Now, with McConnell no longer holding the reins, one might have hoped for a successor who learned from the master. Yet John Thune, his presumptive heir, appears content to outsource the Senate’s authority to unelected bureaucrats in horn-rimmed glasses, a quiet betrayal, and one that threatens not only the separation of powers but the legislative future of the Republican Party.
The flashpoint is the Congressional Review Act (CRA), a statute designed to allow Congress to disapprove of executive branch regulations through expedited procedures. The CRA was a McConnell-era tool used with precision. Under President Trump, it enabled the rollback of dozens of Obama-era rules. It was, in a sense, legislative judo: using procedural momentum to shift the weight of government away from regulation and back toward representative accountability.
But today, Republicans face a subtle and devastating inversion. In a recent controversy involving Environmental Protection Agency waivers granted to California, the Government Accountability Office (GAO) and the Senate parliamentarian determined that these waivers were not “rules” under the CRA. Their opinion effectively blocked a CRA resolution of disapproval.
This sounds like a legal technicality. It is not. It is a constitutional crisis in miniature.
Here’s why: Congress, not the GAO, not the parliamentarian, has the constitutional authority to make laws and to determine how statutes are interpreted in legislative context. The CRA is, after all, a statute delegating Congress’s own authority to supervise the administrative state. If Congress defers to the GAO or the parliamentarian to decide what is or isn’t a “rule,” it surrenders the very judgment the statute presupposes.
Michael A. Fragoso, former chief counsel to Senator McConnell, lays out the implications with the authority of one who has both studied and shaped the field. In his analysis, allowing the parliamentarian to serve as de facto arbiter of CRA eligibility constitutes a dangerous precedent. That precedent, dubbed the “Whitehouse Rule” (after Senator Sheldon Whitehouse), is one that would allow Democrats, and eventually a hostile administrative state, to negate legislative checks by appealing to bureaucratic opinion.
Consider the absurdity: under this logic, a future Trump EPA could issue sweeping deregulatory waivers, and if a Biden-aligned GAO or parliamentarian ruled them outside the CRA, Congress would be powerless to respond. The sword of legislative oversight becomes a foam cutout, ceremonial, decorative, harmless.

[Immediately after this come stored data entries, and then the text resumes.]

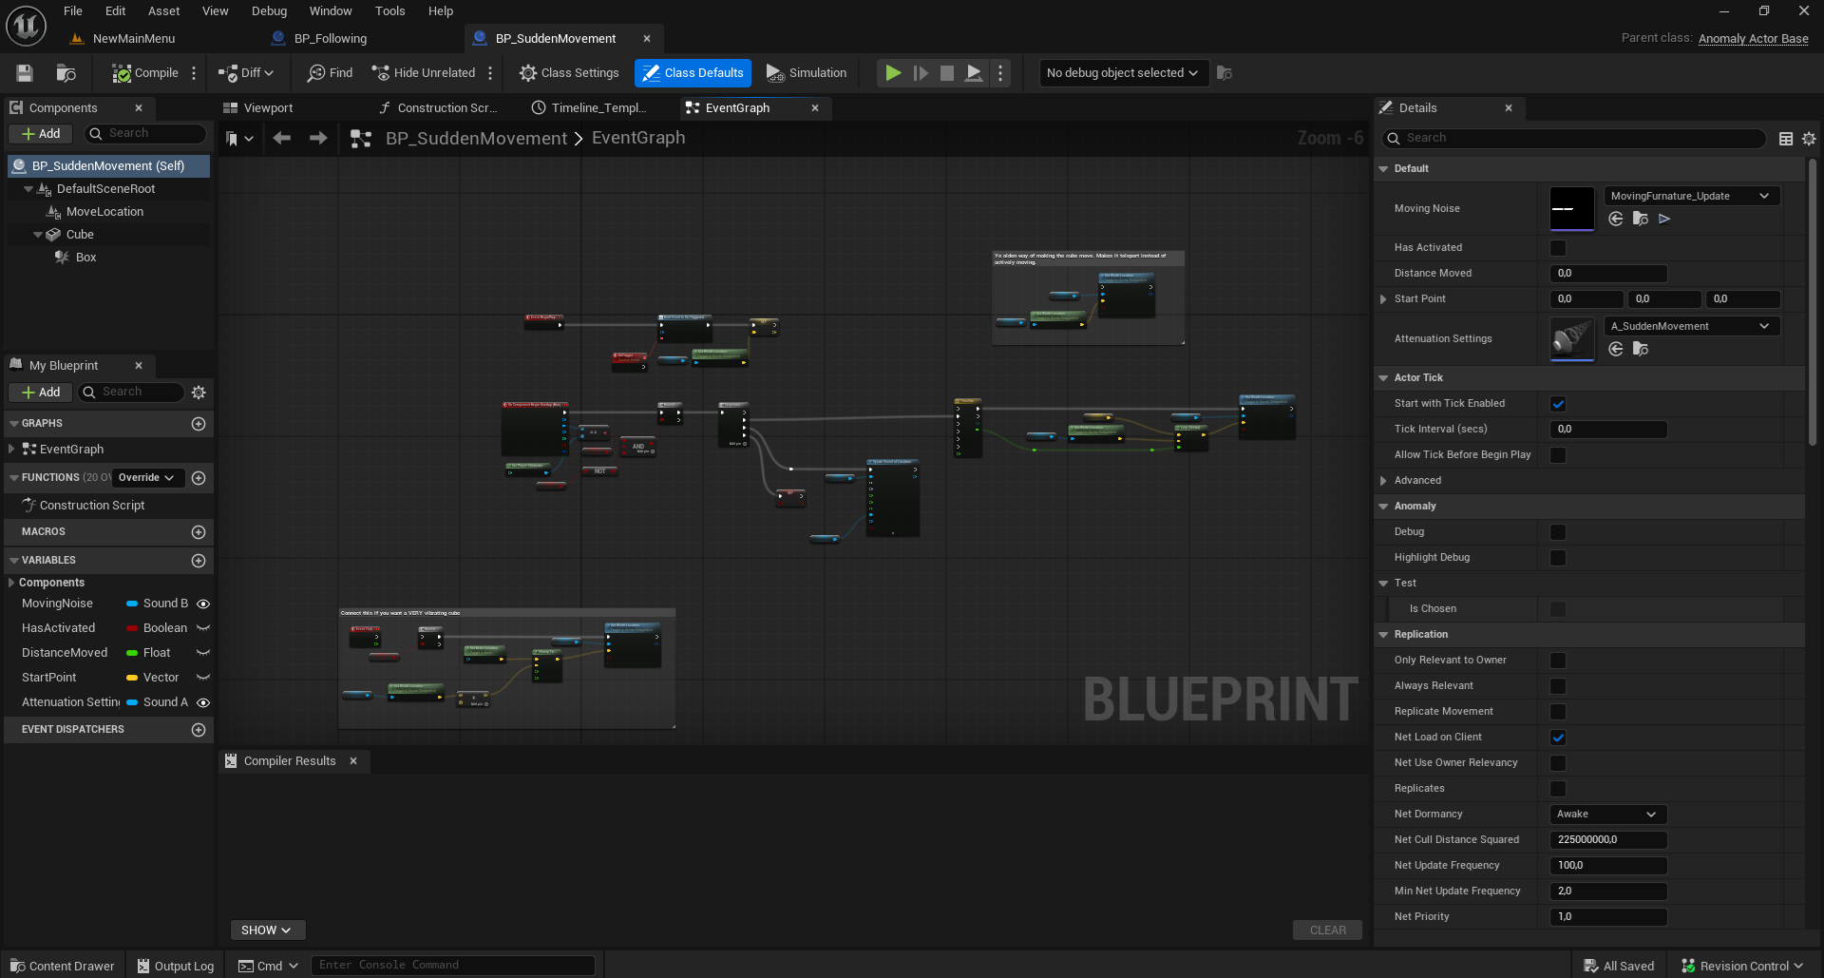The width and height of the screenshot is (1824, 978).
Task: Open the Window menu
Action: (330, 11)
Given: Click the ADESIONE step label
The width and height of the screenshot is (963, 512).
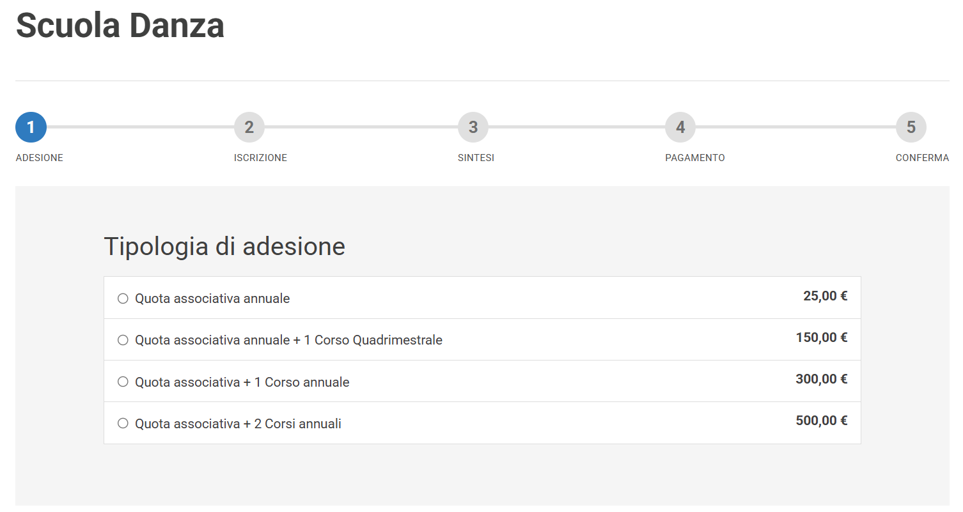Looking at the screenshot, I should [40, 158].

Defenders of the current approach may argue that the parliamentarian, as a neutral referee, ensures procedural fairness. But that misunderstands the role of the parliamentarian, whose job is to advise on Senate procedure, not to issue substantive interpretations of statutory law. The CRA exists to constrain the executive, not to empower the clerical class. Deference to the parliamentarian’s legal judgment here is not impartiality, it is abdication.
McConnell would have seen this for what it is: a usurpation masquerading as a technocratic clarification. And he would have marshaled his conference to act decisively, if quietly, to reassert legislative control.

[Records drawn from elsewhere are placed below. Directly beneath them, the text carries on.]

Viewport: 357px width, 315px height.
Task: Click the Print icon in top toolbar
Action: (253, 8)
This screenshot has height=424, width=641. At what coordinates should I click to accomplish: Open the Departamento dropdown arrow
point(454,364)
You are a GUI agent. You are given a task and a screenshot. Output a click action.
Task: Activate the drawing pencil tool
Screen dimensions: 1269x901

Thune, by contrast, seems unwilling or unable to do so. His passive acceptance of the parliamentarian’s ruling is not mere proceduralism; it is strategic surrender. If the GOP Senate leadership allows this precedent to calcify, they may find in a future Trump administration that the very mechanisms once used to push back against Democratic overreach are no longer operative.
This is not a hypothetical concern. The Trump administration has returned to office with an energy agenda reliant upon aggressive use of the CRA to undo Biden-era climate regulations. Allowing the CRA to be neutered now means laying the groundwork for a future impasse, where even with the White House and the House of Representatives aligned, the Senate’s own internal machinery will refuse to move.
It is not the most visible kind of failure. It will not trend on social media. But it is the kind of failure that McConnell understood was often the most consequential: procedural erosion that, over time, renders an institution irrelevant.
And what of the claim that GAO or the parliamentarian are simply interpreting the law? That is precisely the point: interpretation of statutes is a legislative function when it concerns internal mechanisms like the CRA. The courts may have the final say in cases or controversies, but within the Senate, the Senate must rule.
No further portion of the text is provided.